[Opening Provided data section]

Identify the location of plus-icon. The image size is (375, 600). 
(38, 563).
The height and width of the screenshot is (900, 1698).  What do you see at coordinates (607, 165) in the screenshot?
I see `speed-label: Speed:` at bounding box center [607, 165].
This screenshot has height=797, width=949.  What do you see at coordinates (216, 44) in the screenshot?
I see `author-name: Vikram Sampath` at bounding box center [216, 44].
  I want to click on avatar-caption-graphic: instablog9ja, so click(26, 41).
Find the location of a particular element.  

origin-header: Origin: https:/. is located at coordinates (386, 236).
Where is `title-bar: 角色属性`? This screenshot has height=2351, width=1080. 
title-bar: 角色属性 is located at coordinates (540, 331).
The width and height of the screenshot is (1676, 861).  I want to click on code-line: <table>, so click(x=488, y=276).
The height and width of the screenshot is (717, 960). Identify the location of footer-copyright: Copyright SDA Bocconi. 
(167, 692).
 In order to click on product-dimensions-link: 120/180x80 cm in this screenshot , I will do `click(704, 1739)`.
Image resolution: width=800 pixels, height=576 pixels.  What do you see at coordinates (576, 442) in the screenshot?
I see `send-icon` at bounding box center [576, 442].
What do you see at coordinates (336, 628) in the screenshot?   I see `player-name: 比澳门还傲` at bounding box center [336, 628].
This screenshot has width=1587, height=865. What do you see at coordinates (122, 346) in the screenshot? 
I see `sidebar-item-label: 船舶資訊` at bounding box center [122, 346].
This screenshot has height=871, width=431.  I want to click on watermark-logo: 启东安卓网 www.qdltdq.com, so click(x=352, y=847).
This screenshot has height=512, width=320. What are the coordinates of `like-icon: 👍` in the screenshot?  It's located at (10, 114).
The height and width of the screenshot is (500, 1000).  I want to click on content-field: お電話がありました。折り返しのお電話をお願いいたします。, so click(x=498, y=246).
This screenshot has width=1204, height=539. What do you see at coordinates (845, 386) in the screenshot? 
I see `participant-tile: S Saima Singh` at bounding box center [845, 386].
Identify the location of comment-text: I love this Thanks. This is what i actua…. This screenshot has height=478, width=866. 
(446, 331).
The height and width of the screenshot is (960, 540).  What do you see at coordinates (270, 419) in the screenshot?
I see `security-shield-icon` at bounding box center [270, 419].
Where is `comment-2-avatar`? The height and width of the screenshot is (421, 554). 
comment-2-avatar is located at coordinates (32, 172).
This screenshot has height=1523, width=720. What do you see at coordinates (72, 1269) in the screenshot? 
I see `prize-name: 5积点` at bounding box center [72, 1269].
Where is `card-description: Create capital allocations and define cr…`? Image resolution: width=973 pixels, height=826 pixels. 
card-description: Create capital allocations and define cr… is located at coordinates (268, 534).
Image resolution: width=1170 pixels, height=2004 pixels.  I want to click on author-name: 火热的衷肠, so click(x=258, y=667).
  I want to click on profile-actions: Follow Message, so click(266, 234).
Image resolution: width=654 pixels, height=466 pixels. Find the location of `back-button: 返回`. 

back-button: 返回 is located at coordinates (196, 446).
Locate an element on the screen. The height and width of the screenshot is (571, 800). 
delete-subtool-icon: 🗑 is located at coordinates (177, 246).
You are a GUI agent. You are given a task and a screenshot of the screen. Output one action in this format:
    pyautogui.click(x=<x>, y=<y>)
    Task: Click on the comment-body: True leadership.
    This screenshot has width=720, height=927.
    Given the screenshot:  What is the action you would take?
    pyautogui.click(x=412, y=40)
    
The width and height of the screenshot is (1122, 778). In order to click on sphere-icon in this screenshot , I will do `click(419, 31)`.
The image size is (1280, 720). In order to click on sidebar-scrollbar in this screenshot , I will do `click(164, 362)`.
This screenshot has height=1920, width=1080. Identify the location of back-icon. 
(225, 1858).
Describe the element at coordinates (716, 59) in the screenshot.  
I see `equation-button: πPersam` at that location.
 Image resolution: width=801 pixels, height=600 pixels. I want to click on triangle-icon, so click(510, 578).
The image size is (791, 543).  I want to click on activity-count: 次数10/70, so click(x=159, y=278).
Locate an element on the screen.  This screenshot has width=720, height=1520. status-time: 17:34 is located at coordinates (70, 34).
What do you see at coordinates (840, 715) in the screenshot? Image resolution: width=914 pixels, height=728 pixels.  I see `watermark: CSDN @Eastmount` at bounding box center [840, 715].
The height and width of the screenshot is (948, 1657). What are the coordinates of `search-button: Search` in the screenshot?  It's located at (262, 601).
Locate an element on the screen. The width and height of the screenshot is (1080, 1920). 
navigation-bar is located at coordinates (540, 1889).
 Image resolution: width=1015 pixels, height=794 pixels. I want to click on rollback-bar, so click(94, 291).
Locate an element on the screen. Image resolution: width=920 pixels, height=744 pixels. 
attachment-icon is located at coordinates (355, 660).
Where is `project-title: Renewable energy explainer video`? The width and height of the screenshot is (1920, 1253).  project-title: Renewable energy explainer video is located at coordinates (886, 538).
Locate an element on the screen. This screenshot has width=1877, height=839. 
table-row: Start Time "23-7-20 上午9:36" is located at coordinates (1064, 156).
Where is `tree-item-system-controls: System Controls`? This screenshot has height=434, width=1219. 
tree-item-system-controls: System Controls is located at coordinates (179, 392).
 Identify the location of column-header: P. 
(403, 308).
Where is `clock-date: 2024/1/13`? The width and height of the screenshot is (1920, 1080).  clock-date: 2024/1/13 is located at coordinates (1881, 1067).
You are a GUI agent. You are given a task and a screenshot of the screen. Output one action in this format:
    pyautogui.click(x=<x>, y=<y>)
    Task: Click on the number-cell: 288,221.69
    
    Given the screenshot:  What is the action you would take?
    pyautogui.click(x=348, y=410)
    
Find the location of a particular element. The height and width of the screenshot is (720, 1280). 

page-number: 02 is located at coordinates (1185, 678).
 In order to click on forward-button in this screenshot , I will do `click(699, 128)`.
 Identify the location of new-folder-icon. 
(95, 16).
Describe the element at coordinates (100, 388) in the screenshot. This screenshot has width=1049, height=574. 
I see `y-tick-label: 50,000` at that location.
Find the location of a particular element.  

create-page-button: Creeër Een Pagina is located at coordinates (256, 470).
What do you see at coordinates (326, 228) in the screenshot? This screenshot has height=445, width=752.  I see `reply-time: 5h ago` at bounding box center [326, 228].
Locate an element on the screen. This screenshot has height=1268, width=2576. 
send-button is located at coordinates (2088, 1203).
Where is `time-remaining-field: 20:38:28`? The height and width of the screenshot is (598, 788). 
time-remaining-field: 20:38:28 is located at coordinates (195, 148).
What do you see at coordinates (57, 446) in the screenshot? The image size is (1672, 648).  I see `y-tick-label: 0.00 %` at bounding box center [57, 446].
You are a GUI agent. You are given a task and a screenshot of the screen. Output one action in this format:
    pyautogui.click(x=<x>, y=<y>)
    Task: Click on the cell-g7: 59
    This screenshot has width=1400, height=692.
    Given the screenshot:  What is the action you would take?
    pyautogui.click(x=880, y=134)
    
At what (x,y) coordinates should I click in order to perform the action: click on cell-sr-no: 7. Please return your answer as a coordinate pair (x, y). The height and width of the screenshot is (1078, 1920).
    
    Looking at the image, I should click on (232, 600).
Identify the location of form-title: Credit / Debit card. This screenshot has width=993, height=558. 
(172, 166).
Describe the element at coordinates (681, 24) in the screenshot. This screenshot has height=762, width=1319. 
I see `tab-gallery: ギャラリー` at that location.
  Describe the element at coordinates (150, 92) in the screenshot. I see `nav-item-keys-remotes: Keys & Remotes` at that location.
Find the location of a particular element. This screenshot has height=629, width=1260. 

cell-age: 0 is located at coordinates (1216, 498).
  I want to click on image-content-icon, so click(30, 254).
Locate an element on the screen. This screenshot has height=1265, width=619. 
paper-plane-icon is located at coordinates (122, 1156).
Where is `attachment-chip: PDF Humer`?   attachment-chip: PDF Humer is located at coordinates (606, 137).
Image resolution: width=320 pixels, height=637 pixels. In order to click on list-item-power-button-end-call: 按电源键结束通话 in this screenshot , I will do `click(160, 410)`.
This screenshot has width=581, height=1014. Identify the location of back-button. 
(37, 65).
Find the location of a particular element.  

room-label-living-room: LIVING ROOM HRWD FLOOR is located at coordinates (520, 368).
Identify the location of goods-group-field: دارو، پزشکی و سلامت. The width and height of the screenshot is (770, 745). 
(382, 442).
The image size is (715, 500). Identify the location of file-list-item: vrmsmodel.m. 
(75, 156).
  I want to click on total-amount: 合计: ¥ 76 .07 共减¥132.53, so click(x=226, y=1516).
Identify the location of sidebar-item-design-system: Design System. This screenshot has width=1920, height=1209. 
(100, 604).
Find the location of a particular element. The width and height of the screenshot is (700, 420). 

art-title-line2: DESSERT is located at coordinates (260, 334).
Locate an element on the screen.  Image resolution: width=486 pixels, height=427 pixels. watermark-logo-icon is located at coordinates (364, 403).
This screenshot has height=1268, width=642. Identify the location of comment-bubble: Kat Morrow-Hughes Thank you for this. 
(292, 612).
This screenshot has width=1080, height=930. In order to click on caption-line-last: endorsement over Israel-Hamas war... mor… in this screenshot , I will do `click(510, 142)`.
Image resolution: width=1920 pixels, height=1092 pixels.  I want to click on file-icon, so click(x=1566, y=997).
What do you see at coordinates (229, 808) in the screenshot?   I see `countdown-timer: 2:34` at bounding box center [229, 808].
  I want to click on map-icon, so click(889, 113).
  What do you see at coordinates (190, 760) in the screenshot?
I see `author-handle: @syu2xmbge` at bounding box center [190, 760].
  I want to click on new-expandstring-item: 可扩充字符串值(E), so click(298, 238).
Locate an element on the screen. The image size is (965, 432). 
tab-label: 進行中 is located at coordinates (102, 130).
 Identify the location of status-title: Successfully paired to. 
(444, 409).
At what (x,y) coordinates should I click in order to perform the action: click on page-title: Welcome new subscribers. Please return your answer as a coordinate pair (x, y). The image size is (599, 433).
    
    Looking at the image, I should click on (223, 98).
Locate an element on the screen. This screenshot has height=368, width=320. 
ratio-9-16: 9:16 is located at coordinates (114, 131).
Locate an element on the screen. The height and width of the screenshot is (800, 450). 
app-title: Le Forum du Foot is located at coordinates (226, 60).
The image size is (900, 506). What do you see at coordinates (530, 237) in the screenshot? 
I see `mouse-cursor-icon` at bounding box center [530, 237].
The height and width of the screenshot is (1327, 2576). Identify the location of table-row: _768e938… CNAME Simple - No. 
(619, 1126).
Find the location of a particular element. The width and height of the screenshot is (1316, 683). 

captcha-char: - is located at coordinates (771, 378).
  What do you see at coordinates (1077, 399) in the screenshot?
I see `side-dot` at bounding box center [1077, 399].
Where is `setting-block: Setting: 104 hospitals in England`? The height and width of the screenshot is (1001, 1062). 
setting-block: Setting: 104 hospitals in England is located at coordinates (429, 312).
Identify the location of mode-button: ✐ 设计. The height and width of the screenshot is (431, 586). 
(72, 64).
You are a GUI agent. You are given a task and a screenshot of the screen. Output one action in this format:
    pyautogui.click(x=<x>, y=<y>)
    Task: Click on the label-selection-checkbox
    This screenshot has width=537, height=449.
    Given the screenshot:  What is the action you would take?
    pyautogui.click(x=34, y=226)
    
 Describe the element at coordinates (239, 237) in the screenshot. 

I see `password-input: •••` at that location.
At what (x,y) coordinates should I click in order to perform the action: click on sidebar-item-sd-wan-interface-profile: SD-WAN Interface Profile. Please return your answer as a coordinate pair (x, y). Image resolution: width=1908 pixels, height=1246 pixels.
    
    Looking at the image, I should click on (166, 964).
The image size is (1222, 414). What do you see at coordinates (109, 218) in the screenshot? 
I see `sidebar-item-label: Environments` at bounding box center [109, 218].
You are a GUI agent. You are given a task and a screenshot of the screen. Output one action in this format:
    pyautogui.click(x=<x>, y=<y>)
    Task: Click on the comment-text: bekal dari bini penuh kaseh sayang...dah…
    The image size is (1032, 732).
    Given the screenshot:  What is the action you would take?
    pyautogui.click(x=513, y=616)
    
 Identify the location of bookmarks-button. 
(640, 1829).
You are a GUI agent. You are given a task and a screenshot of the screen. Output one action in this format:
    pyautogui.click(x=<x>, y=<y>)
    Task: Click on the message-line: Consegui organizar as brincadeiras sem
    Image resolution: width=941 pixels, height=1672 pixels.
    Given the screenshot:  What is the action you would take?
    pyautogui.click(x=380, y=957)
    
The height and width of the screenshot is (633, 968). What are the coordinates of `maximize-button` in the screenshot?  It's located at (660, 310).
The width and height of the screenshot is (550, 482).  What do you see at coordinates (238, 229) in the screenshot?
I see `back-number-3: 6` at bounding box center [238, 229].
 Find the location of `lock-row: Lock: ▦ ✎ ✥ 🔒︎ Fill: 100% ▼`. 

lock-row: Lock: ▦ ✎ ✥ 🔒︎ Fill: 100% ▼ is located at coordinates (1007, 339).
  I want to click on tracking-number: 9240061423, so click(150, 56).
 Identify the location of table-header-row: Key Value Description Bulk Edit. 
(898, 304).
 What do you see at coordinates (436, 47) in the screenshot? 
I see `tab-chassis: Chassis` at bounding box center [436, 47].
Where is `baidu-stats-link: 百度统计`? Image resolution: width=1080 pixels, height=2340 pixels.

[Closing Provided data section]

_Directions for this task_
Reproduce the lines from the line with "The image size is (715, 500)." up to and including the line with "I want to click on new-expandstring-item: 可扩充字符串值(E), so", changing "Identify the location of" to "Find the position of" and leaving everything else as it is.

_Result of this exercise_
The image size is (715, 500). Find the position of file-list-item: vrmsmodel.m. 
(75, 156).
  I want to click on total-amount: 合计: ¥ 76 .07 共减¥132.53, so click(x=226, y=1516).
Find the position of sidebar-item-design-system: Design System. This screenshot has width=1920, height=1209. 
(100, 604).
Find the location of a particular element. The width and height of the screenshot is (700, 420). 

art-title-line2: DESSERT is located at coordinates (260, 334).
Locate an element on the screen.  Image resolution: width=486 pixels, height=427 pixels. watermark-logo-icon is located at coordinates (364, 403).
This screenshot has height=1268, width=642. Find the position of comment-bubble: Kat Morrow-Hughes Thank you for this. 
(292, 612).
This screenshot has width=1080, height=930. In order to click on caption-line-last: endorsement over Israel-Hamas war... mor… in this screenshot , I will do `click(510, 142)`.
Image resolution: width=1920 pixels, height=1092 pixels.  I want to click on file-icon, so click(x=1566, y=997).
What do you see at coordinates (229, 808) in the screenshot?   I see `countdown-timer: 2:34` at bounding box center [229, 808].
  I want to click on map-icon, so click(889, 113).
  What do you see at coordinates (190, 760) in the screenshot?
I see `author-handle: @syu2xmbge` at bounding box center [190, 760].
  I want to click on new-expandstring-item: 可扩充字符串值(E), so click(298, 238).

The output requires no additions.